The UCC addresses this concern by allowing a properly perfected PMSI to take super-priority over a prior perfected security interest in the same goods.

In general, a PMSI in equipment will trump an earlier-filed security interest if the PMSI is perfected (usually by filing a financing statement) within 20 days after the debtor receives the equipment.

In the case of inventory, which turns over quickly, the PMSI holder must not only perfect before the debtor receives possession of the inventory, but also give an authenticated advance notice to the holder of the conflicting security interest (the floating lien) stating that a PMSI is expected in that inventory​.

If these requirements are met, the PMSI in the new inventory will have priority over the earlier floating lien in those items.

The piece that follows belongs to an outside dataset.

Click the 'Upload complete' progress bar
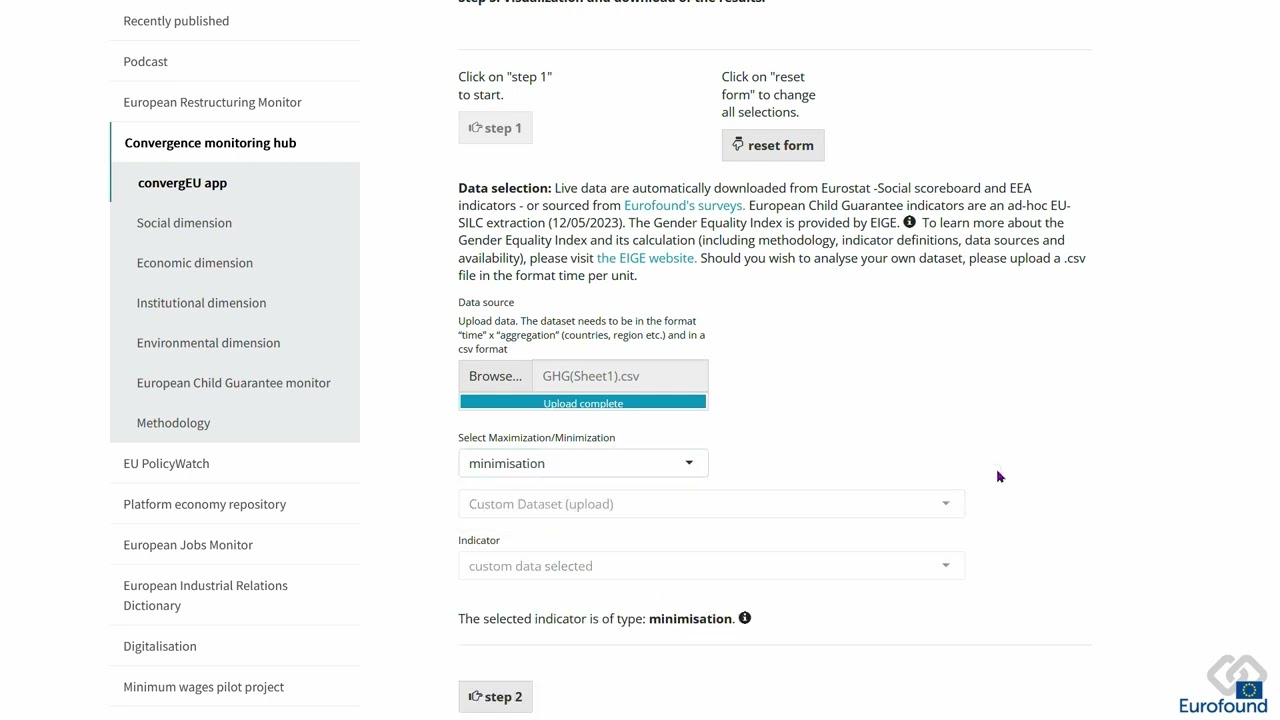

The PMSI priority is a narrow but important exception that balances the interests of existing and new creditors. It ensures that debtors can acquire new assets (stocking inventory or purchasing equipment) using secured credit, notwithstanding an existing blanket lien.

The floating lien creditor is not left unprotected – it remains secured in the debtor’s other assets and in any collateral where a PMSI creditor fails to perfect or give notice properly – but it must yield in the specific assets subject to a PMSI that complies with Article 9’s conditions.

By carving out this special priority, Article 9 encourages the flow of fresh credit for asset acquisition, which ultimately benefits the debtor’s business (by enabling growth) and can increase the pool of assets available to all creditors (by allowing the debtor to continue operations and generate revenue even when a blanket lien exists).

9. Conclusion

The evolution of floating liens from a mistrusted concept to a bedrock of modern secured lending demonstrates the adaptability of commercial law.

UCC Article 9 provides a comprehensive framework that legitimises floating liens and makes them effective and predictable, thereby facilitating asset-based financing for businesses.

Through provisions that authorise after-acquired property clauses, secure future advances, permit the debtor’s ongoing use of collateral, and extend security interests to proceeds, Article 9 ensures that a secured creditor can maintain a continuous claim on a dynamic pool of assets.

Crucially, this law is balanced by protections for others – from the notice function of the filing system (alerting potential creditors to the floating lien) to priority exceptions for buyers in the ordinary course and purchase-money lenders – so that the recognition of floating liens does not unduly stifle commerce or access to new credit.